Like the Sikh community, the Muslim community are equally good at pointing out problems with how they’re being depicted in the media, without much in regards to a solution, except to educate people (read Simran Jeet Singh’s blog post on how ignorance may not be the problem). Our community rarely advocates ignoring the problem, except when it comes to Bollywood and its “negative” depiction of Sikhs — with the only solution, at least by Sikhs outside of India with little cultural connection to Bollywood, being to boycott it. Interestingly, we have zero issues with disgusting, mysogynistic song lyrics from Punjabi singers professing to be Sikhs, and there is a mild to no protest when Hollywood does anything of the sort Bollywood is accused of doing. There is no support that I’ve seen to encourage Sikh directors, or screenwriters to enter Bollywood or Hollywood to at least attempt to tell our own story. We have the same few singers turned actors using mainly their own money to act, produce, and direct their own movies in Punjab. And let’s just say, they ain’t no Noori Nath or Maula Jatt.
But there are some wonderful organizations that are doing some great things and several film festivals to showcase the impressive talent in our community. The only scholarship I know of for Sikh students to enter into fields they are underrepresented in is from Saanjh (link here). But it is not a scholarship specifically for pursuing creative degrees, and one of the requirements is for leadership potential, which – let’s face it – artists rarely exhibit. I know I wouldn’t qualify, but that may just be me. I’d love to see more scholarships for studying things like animation, creative writing, screenwriting, directing, art, painting, music, music producing, photography, video. That sort of thing that most of our parents think of as a hobby.

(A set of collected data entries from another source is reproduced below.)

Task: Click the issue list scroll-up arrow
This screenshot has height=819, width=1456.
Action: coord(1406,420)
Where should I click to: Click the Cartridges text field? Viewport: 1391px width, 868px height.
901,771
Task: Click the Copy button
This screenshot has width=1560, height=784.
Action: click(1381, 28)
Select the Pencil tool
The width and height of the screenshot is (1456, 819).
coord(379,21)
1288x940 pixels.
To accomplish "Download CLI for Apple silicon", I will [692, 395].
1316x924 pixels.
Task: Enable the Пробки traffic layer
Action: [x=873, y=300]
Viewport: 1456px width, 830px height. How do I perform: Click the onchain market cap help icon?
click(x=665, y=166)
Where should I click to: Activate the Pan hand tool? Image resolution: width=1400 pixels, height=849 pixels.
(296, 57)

As a writer, I strongly believe it is time to take control of our own narrative. And the first step is to support Sikh artists by buying what they’re producing (or helping to get the word out), whether it’s the original Ocean of Pearls DVD, Vishavjit Singh’s first illustrated book, “My Headcovering is Downright Sikh,” buying a comic book depicting something from Sikh history by the folks over at SikhComics.com, even if they do use the term “graphic novel” a little too loosely, or purchasing music from iTunes or cds (including shabads) straight from the artists or their producing labels, if only to send the message, “continue doing what you’re doing.” I’m not saying any or all of these are brilliantly illustrated or that the story is flawless. But it’s a start to the conversation that I hope continues to grow as does the creative energy surrounding it.
Returning to the initial thread of this post, rather than pose the question of “Can it be done?” I would rather leave you with the question of “How can it be done?”